## DATA:
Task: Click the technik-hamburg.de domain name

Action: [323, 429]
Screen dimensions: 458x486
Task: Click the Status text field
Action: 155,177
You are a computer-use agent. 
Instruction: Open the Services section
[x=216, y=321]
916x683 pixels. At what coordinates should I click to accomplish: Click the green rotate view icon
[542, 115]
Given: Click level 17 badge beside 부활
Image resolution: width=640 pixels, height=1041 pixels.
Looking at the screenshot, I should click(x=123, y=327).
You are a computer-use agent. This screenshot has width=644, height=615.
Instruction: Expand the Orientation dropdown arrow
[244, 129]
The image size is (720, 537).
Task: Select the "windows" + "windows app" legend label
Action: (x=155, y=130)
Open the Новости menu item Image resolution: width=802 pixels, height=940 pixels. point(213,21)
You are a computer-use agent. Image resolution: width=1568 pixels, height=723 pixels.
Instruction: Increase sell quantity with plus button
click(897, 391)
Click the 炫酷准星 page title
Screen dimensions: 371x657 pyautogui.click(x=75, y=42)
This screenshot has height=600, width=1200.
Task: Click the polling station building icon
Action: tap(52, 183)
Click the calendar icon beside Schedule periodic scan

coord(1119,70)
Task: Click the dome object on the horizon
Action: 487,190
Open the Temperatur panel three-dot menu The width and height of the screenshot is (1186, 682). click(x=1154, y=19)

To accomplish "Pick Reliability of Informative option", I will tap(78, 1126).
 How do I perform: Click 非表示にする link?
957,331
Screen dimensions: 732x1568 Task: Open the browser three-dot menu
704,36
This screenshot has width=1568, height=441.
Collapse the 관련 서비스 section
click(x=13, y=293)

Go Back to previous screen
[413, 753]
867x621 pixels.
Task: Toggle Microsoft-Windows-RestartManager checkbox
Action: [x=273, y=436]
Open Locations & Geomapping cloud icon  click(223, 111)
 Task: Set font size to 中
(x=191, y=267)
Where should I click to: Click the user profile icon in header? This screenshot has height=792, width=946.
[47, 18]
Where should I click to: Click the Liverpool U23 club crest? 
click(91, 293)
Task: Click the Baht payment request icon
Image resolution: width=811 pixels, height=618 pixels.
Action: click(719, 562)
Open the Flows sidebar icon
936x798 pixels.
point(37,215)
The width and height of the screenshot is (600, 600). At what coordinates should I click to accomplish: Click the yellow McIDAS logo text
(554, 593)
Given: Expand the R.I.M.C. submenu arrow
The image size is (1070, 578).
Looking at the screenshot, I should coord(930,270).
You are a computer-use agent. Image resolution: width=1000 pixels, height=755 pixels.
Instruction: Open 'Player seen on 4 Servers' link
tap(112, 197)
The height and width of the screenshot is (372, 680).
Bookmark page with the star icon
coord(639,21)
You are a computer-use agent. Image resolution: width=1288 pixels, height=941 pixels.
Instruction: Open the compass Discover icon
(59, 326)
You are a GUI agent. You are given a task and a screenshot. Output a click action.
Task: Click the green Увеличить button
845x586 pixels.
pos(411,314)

## ASSIGNMENT:
Set down the entries again, exactly as they stand above.

## SOLVED PROBLEM:
Task: Click the technik-hamburg.de domain name

Action: [323, 429]
Screen dimensions: 458x486
Task: Click the Status text field
Action: 155,177
You are a computer-use agent. 
Instruction: Open the Services section
[x=216, y=321]
916x683 pixels. At what coordinates should I click to accomplish: Click the green rotate view icon
[542, 115]
Given: Click level 17 badge beside 부활
Image resolution: width=640 pixels, height=1041 pixels.
Looking at the screenshot, I should click(x=123, y=327).
You are a computer-use agent. This screenshot has width=644, height=615.
Instruction: Expand the Orientation dropdown arrow
[244, 129]
The image size is (720, 537).
Task: Select the "windows" + "windows app" legend label
Action: (x=155, y=130)
Open the Новости menu item Image resolution: width=802 pixels, height=940 pixels. point(213,21)
You are a computer-use agent. Image resolution: width=1568 pixels, height=723 pixels.
Instruction: Increase sell quantity with plus button
click(897, 391)
Click the 炫酷准星 page title
Screen dimensions: 371x657 pyautogui.click(x=75, y=42)
This screenshot has height=600, width=1200.
Task: Click the polling station building icon
Action: tap(52, 183)
Click the calendar icon beside Schedule periodic scan

coord(1119,70)
Task: Click the dome object on the horizon
Action: 487,190
Open the Temperatur panel three-dot menu The width and height of the screenshot is (1186, 682). click(x=1154, y=19)

To accomplish "Pick Reliability of Informative option", I will tap(78, 1126).
 How do I perform: Click 非表示にする link?
957,331
Screen dimensions: 732x1568 Task: Open the browser three-dot menu
704,36
This screenshot has width=1568, height=441.
Collapse the 관련 서비스 section
click(x=13, y=293)

Go Back to previous screen
[413, 753]
867x621 pixels.
Task: Toggle Microsoft-Windows-RestartManager checkbox
Action: [x=273, y=436]
Open Locations & Geomapping cloud icon  click(223, 111)
 Task: Set font size to 中
(x=191, y=267)
Where should I click to: Click the user profile icon in header? This screenshot has height=792, width=946.
[47, 18]
Where should I click to: Click the Liverpool U23 club crest? 
click(91, 293)
Task: Click the Baht payment request icon
Image resolution: width=811 pixels, height=618 pixels.
Action: click(719, 562)
Open the Flows sidebar icon
936x798 pixels.
point(37,215)
The width and height of the screenshot is (600, 600). At what coordinates should I click to accomplish: Click the yellow McIDAS logo text
(554, 593)
Given: Expand the R.I.M.C. submenu arrow
The image size is (1070, 578).
Looking at the screenshot, I should coord(930,270).
You are a computer-use agent. Image resolution: width=1000 pixels, height=755 pixels.
Instruction: Open 'Player seen on 4 Servers' link
tap(112, 197)
The height and width of the screenshot is (372, 680).
Bookmark page with the star icon
coord(639,21)
You are a computer-use agent. Image resolution: width=1288 pixels, height=941 pixels.
Instruction: Open the compass Discover icon
(59, 326)
You are a GUI agent. You are given a task and a screenshot. Output a click action.
Task: Click the green Увеличить button
845x586 pixels.
pos(411,314)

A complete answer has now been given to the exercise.